Tasks to carry out ->
**1)** Reproduce the passage on whisky maturation word for word, from "To catch Dame" up to and including "cannot be hurried.".
**2)** Continue the passage on whisky maturation from its final sentence onward.

Source extract ->
The Scotch

Chapter 11
MATURATION

Photo

To catch Dame Fortune's golden smile,
Assiduous wait upon her
Epistle to a Young Friend
Robert Burns


Legend

The final quarter which completes the shield of Ballantine's coat of arms depicts a cask, signifying the importance of maturation in the whisky-making process. During the long years spent slumbering in wood, whisky acquires its colour, mellowness and depth of flavour, a vital 'growing up' of the young spirit which cannot be hurried.

How the art of maturation came about is now the stuff of legend. Back in whisky's bad old days, the distiller it was said kept one eye on his bubbling copper pot and the other out for the exciseman. One smuggler, so the story goes, saw the gaugers approaching and hid his illicit barrels away - either in the ground or among the rocks. The attentions of the excisemen forced him to give up distilling. Some years later, he retrieved his casks and, to his delight, found the whisky smoother and gentler for the keeping.

Supplied data ->
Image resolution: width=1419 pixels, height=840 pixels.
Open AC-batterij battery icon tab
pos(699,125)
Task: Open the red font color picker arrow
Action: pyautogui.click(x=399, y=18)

Answers by task ->
**1)**
To catch Dame Fortune's golden smile,
Assiduous wait upon her
Epistle to a Young Friend
Robert Burns


Legend

The final quarter which completes the shield of Ballantine's coat of arms depicts a cask, signifying the importance of maturation in the whisky-making process. During the long years spent slumbering in wood, whisky acquires its colour, mellowness and depth of flavour, a vital 'growing up' of the young spirit which cannot be hurried.

**2)**
According to legend, at least, this is how the art and science of maturation began. When young whisky is put into casks, the manufacturing process may be over, but the real shaping of the spirit's character is only just beginning.

During maturation, something not yet fully understood by science takes place within a cask. We know that oak acts as a filter, absorbing impurities from the whisky and allowing wood sugars and tannins to pass into the whisky in return. However, this two-way process adds not only aroma, colour and character, but a further mysterious dimension that no one completely understands. It arises from the curious claim that whisky tends to taste its best only when matured at the distillery where it was made.

Fact or folklore? The answer is probably a question of style rather than science. A glass of whisky taken at a distillery and diluted with the water used to make it, for instance, has an ambience difficult to analyse in the laboratory.

Distillers who have made informal experiments claim that if you move a cask, say, from the Highlands down to an urban warehouse in Glasgow, the change is noticeable.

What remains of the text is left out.